O parágrafo único do art. 472 do NCPC é texto normativo interessante. Merece ser examinado com cautela. Trata-se de dispositivo que tem por objetivo regular o modo pelo qual se deve apresentar a fundamentação de uma decisão judicial, nos casos de interpretação de textos normativos abertos e colisão de normas jurídicas.
Tem o inegável mérito pedagógico de despertar os aplicadores do direito para o necessário aprimoramento da fundamentação das decisões, em tempo de textos normativos tão indeterminados e de reconhecimento da força normativa dos princípios.
Antes de examiná-lo, convém tecer algumas considerações prévias.

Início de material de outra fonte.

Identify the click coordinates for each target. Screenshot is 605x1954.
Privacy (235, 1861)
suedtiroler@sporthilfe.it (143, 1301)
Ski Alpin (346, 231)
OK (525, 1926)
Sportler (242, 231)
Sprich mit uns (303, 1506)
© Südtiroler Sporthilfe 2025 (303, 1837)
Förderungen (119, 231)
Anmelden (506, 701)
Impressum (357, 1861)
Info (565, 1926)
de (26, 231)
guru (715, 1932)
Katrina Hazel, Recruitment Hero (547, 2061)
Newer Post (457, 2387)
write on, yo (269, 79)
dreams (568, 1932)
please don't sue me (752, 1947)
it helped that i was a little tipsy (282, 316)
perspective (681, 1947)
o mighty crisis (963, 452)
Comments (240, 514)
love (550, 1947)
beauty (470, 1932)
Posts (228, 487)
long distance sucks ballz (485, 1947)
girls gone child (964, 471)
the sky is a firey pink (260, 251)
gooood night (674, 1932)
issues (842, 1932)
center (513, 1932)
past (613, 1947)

Texto normativo e norma jurídica não se confundem. A norma é o resultado da interpretação de um enunciado normativo. De um mesmo enunciado, várias normas jurídicas podem ser extraídas; uma norma jurídica pode ser extraída da conjugação de vários enunciados; há normas que não possuem um texto a ela diretamente relacionado; há textos dos quais não se consegue extrair norma alguma. Enfim, interpretam-se textos jurídicos, para que deles se extraia o comando normativo.
Um enunciado normativo costuma ser composto de duas partes: a hipótese fática, em que se descreve a situação regulada pela norma, e o conseqüente normativo, em que se imputa um determinado efeito jurídico ao fato jurídico ali descrito.
Não é raro que, na elaboração de textos normativos, o legislador se valha de conceitos juridicamente indeterminados, com o claro propósito de transferir ao órgão jurisdicional a tarefa de concretização do sentido dessas expressões, caso a caso. Boa-fé, grave lesão, risco de dano, justo motivo, calamidade pública, repercussão geral etc. são alguns exemplos.
Há situações em que a indeterminação do texto normativo é ainda maior. Cláusula geral é uma espécie de texto normativo, cujo antecedente (hipótese fática) é composto por termos vagos e o conseqüente (efeito jurídico) é indeterminado. Há, portanto, uma indeterminação legislativa em ambos os extremos da estrutura lógica normativa. Devido processo legal, função social do contrato, função social da propriedade, boa-fé etc. são exemplos de cláusulas gerais.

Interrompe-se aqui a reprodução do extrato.